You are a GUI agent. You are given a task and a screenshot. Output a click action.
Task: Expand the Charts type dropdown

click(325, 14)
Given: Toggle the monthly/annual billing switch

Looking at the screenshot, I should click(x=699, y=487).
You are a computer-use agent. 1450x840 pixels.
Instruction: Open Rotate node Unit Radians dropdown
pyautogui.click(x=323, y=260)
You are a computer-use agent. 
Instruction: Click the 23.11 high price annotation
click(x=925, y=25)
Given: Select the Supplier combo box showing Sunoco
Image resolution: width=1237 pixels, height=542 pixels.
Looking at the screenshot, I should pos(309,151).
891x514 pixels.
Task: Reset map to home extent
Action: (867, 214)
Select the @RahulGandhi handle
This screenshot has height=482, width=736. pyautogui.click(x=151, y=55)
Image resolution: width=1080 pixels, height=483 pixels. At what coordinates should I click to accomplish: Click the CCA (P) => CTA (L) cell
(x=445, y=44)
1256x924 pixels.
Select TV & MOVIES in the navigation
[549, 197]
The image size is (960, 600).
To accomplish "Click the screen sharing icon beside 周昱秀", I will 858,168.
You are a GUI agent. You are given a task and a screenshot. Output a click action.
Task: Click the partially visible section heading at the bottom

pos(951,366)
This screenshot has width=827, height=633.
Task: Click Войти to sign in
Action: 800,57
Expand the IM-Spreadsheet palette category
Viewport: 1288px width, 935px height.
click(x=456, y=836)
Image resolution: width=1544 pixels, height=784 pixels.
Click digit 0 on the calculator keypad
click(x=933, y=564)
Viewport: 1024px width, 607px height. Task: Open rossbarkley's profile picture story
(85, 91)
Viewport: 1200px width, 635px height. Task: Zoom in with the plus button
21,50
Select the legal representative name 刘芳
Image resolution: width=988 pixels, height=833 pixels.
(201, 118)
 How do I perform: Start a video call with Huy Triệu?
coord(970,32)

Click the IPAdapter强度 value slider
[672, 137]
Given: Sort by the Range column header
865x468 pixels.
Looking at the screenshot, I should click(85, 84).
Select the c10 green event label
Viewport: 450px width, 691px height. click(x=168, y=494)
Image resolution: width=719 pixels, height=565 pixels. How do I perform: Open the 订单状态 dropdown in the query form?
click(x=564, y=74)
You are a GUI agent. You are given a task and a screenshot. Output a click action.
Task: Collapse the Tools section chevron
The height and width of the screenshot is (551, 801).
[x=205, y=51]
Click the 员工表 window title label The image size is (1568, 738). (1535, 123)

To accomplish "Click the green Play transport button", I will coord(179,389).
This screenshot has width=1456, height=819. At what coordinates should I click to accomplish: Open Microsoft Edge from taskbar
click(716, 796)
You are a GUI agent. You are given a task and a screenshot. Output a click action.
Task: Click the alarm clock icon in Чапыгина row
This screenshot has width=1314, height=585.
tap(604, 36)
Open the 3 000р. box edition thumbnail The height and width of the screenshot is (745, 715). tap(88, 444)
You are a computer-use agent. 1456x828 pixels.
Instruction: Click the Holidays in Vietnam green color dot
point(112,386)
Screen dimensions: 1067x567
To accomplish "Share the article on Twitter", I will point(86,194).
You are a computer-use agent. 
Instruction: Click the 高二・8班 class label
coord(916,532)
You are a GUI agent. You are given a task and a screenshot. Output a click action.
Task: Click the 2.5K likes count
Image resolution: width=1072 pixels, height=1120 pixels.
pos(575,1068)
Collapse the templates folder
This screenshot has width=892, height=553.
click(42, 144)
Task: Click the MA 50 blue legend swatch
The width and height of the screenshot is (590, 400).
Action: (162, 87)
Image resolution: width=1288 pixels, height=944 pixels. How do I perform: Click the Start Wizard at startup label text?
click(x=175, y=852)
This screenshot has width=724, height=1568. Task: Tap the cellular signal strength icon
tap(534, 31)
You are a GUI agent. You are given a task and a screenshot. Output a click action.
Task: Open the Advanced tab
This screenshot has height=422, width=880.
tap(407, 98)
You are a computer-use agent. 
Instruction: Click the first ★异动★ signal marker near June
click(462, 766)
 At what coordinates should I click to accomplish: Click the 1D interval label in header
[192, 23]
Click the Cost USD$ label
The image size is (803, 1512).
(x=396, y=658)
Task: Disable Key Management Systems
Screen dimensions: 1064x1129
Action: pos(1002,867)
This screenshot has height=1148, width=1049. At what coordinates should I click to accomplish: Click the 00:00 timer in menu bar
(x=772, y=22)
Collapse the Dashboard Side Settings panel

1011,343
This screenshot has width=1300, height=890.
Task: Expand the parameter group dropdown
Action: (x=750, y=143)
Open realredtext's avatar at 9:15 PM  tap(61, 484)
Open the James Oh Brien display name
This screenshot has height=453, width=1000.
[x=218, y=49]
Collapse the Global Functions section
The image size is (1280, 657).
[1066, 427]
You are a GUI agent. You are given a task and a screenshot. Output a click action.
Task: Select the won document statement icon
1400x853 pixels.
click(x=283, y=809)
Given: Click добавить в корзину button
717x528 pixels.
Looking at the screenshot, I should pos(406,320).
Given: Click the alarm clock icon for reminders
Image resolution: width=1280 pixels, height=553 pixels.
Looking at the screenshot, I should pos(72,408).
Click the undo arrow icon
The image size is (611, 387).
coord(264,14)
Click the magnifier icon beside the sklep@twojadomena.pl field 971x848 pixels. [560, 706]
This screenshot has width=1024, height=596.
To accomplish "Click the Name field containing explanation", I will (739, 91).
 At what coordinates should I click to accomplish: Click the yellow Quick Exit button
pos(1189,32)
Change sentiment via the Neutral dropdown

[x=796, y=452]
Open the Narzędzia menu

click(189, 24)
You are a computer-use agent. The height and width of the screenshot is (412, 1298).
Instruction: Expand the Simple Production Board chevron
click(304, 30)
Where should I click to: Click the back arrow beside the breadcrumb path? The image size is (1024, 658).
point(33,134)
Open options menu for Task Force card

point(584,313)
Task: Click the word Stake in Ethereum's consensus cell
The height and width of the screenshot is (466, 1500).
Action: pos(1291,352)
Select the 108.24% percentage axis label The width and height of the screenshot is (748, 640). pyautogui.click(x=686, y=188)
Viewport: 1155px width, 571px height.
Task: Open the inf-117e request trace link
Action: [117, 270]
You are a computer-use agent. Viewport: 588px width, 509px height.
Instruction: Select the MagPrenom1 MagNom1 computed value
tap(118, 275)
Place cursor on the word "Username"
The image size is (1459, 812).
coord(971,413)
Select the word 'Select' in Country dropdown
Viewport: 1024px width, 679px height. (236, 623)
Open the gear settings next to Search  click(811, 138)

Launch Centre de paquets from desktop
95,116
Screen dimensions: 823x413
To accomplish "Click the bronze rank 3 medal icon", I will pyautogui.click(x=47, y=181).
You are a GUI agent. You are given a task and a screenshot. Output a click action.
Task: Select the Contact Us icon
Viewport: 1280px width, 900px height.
####
* What this task involves:
Every line above in which the word "alarm" occurs is to be copied.

* Solution to this task:
Task: Click the alarm clock icon in Чапыгина row
Given: Click the alarm clock icon for reminders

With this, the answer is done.